> _Ausgangstext_:

# Watgürtel???



## Tino (22. September 2008)

Hallo zusammen.

Habe letztes Jahr erst angefangen auf Mefo zu angeln und möchte euch fragen welchen Watgürtel Ihr empfehlt.
Normaler dünner oder so einen extra Breiten.
Bringen diese breiten Gürtel wirklich die Entlastung für den Rücken wenn man fast den ganzen Tag fischt?|kopfkrat

Danke im voraus

P.S.bitte bei der Fragestellung bleiben #6


----------



## Flala - Flifi (22. September 2008)

*AW: Watgürtel???*

Moin!

Ein Kumpel von mir hat üble Rückenprobleme und hat sich letztes Jahr so einen extrabreiten, mit Neopren gepolsterten Watgürtel zugelegt. Er sagt, dass ihm dieser Gürtel Spürbare Erleichterung gebracht hat. Das Ding ist im Rückenbereich fast 20 cm breit.

Gruß,
Martin


----------



## Dorsch_Freak (22. September 2008)

*AW: Watgürtel???*

Von Ron Thompson gibt es so einen schönen Neoprengürtel, der, wie  Flala - Flifi schon sagte im Rückenbereich shcön breit ist. Weiß den genauen Namen nicht mehr, musst du bei Ebay mal stöbern. ostenpunkt sind soweit ich mich recht erinnere maximal 15€


----------



## Weißfischfredi (22. September 2008)

*AW: Watgürtel???*

Ist der Watgürtel wirklich nur für die Entlastung des Rückens.?
Ich dachte immer das er den Angler auch vor dem volllaufen der Wathose schützt. Wenn man mal stürzt.
Lasse mich gerne eines besseren belehren.#h

LG Weißfischfredi


----------



## Dorsch_Freak (22. September 2008)

*AW: Watgürtel???*

Türlich dient er Watgürtel in erster Linie zur Abdichtung der Wathose, falls man mal unfreiwillig schwimmen geht. Viele Angler bewahren auch ihre Keschr auf dem Rücken auf, indme sie siein den Gürtel stecken. Aber warum sollte ein Watgürtel praktischerweise nicht so konzipiert sein, dass er auch noch den Körper schont?

> _Arbeitsauftrag_:
Schreiben Sie die Forumsdiskussion über Watgürtel im Anschluss an den letzten Beitrag weiter. Die Datensätze stammen aus einer anderen Quelle als der Ausgangstext.

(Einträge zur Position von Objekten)

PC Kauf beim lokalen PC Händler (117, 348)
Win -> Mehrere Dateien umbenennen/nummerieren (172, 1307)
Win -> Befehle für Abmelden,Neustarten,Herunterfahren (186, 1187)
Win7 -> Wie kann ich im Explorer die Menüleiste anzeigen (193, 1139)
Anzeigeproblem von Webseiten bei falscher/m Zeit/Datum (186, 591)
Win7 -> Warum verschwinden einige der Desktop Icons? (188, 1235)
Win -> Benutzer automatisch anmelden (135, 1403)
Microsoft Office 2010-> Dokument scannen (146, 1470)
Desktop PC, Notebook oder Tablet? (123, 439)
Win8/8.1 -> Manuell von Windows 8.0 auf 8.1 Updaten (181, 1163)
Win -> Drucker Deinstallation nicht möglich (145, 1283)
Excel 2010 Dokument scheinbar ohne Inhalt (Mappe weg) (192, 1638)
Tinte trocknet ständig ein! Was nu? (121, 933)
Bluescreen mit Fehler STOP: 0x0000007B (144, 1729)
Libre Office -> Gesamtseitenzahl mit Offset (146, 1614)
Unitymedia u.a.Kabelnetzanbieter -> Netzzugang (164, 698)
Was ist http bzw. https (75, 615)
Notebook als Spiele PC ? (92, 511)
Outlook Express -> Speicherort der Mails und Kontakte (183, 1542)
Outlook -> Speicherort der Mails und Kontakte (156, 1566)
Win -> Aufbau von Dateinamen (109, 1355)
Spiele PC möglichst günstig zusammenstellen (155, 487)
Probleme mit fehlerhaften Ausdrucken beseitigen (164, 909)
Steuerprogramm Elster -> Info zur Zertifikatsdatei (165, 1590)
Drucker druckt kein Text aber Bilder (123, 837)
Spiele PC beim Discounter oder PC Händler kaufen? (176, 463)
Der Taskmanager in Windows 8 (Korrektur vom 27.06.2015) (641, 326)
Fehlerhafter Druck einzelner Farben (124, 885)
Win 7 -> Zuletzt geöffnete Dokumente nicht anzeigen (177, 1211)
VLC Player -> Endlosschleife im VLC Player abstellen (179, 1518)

> _Ergebnis_:
GRuß


----------



## Windmaster (23. September 2008)

*AW: Watgürtel???*

Moin,

ich trage den Backsaver Watgürtel von Simms und der Rücken wird damit schon entlastet. War wirklich eine gute Investition und nach so einem Tag an der Ostsee ist man froh das man ihn hat.

Der Sundvogel hatte sich daraufhin auch den Gürtel besorgt und ich denke er wird dies bestätigen.



#h


----------



## Ullov Löns (23. September 2008)

*AW: Watgürtel???*



Weißfischfredi schrieb:


> Ist der Watgürtel wirklich nur für die Entlastung des Rückens.?
> Ich dachte immer das er den Angler auch vor dem volllaufen der Wathose schützt. Wenn man mal stürzt.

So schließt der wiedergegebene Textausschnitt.